= Stored data entries =
━━━━
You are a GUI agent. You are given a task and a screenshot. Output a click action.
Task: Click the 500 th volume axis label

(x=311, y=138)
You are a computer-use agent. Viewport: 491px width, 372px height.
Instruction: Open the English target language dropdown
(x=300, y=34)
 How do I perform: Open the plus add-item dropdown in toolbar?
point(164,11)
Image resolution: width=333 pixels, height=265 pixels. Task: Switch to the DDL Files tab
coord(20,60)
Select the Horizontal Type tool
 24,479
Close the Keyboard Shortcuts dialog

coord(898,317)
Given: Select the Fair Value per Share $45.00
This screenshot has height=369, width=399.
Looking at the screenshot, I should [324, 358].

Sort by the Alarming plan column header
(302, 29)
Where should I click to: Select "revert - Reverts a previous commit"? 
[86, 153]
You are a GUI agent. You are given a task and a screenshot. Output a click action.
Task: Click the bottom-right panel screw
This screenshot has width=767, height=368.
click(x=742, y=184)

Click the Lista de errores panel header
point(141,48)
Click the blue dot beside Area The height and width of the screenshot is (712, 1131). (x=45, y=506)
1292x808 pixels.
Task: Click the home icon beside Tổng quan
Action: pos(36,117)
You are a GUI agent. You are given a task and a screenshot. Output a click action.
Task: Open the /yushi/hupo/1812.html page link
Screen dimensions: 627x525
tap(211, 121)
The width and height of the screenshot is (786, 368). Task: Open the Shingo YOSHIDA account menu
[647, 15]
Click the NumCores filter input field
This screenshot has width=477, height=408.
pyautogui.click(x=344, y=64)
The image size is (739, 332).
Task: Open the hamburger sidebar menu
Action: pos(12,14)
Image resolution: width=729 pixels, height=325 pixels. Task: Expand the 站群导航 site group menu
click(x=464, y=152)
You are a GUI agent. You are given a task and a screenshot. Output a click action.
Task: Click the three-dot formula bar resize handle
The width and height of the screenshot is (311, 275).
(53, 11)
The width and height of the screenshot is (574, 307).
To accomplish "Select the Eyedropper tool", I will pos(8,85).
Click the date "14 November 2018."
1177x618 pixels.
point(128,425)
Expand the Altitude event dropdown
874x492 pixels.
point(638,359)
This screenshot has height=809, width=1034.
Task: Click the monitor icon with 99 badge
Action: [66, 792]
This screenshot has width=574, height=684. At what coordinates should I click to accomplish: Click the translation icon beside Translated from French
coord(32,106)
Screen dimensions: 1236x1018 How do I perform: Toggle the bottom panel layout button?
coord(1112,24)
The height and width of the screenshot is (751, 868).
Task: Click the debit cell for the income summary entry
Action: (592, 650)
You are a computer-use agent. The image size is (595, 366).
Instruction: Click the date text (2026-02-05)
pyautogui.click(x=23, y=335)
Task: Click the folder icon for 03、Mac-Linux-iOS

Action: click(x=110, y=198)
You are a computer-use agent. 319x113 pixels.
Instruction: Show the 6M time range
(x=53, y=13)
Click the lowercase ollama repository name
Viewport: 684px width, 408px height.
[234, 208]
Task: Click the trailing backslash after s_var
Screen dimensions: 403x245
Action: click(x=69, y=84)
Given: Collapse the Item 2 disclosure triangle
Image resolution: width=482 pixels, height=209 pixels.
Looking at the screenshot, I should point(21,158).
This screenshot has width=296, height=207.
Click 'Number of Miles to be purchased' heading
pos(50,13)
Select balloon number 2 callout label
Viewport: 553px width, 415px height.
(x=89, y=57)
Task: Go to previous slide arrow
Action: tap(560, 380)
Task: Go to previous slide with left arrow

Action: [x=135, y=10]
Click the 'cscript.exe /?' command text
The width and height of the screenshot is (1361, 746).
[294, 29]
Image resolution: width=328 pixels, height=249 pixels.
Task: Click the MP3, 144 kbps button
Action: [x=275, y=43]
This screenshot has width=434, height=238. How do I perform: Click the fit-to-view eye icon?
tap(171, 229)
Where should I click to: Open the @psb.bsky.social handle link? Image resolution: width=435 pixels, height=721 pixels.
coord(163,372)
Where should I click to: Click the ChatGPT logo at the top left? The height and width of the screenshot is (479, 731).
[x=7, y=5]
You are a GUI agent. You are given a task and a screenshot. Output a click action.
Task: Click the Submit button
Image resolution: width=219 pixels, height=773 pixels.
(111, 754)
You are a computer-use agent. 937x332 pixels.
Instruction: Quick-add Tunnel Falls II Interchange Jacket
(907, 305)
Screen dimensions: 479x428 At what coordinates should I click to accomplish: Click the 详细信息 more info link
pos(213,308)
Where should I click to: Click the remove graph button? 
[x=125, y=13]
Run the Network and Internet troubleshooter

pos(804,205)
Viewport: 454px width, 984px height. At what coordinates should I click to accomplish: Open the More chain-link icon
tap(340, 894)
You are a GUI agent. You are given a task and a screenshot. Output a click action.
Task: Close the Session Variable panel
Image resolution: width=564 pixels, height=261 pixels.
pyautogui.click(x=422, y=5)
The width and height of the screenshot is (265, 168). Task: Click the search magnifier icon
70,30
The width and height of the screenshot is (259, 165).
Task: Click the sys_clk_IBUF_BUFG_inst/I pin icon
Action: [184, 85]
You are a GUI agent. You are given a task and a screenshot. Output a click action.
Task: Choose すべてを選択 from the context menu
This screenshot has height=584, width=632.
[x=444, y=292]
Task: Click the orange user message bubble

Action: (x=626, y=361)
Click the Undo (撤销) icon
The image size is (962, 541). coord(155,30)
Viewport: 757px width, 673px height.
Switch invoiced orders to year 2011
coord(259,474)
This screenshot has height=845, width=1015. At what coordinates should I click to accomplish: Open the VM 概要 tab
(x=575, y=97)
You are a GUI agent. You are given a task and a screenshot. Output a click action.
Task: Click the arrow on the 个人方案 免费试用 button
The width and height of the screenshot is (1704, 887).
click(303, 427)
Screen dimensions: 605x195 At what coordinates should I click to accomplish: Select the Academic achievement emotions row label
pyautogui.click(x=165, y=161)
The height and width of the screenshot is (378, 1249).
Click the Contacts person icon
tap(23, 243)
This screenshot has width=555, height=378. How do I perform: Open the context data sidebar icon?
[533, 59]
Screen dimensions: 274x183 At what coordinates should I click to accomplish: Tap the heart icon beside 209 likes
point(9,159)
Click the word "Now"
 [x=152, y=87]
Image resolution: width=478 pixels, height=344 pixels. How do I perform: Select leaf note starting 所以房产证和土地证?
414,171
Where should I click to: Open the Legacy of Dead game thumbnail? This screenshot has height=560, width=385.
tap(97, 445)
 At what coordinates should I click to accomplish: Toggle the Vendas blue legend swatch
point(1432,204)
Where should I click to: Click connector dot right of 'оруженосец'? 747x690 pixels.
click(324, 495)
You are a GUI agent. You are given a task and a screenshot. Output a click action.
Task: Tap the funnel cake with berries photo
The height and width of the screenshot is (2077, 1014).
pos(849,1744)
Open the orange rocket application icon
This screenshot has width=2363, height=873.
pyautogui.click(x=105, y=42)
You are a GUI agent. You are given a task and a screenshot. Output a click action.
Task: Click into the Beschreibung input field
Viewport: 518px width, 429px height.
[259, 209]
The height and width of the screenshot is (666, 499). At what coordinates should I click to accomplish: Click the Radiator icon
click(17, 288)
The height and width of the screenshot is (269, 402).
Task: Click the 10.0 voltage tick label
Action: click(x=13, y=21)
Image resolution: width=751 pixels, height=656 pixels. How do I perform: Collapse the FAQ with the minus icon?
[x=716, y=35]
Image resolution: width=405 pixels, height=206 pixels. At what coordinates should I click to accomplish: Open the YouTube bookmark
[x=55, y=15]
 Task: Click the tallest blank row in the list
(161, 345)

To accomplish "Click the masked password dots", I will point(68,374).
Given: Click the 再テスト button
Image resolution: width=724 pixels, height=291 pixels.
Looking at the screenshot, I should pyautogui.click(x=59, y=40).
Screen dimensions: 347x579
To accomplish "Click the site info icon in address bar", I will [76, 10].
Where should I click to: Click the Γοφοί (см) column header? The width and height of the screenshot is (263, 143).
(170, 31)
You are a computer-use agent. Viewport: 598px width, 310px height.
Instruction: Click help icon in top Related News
━━━━
= Exercise =
The count alone is needed: how many lines of these entries contain the word "input"?

= Answer space =
2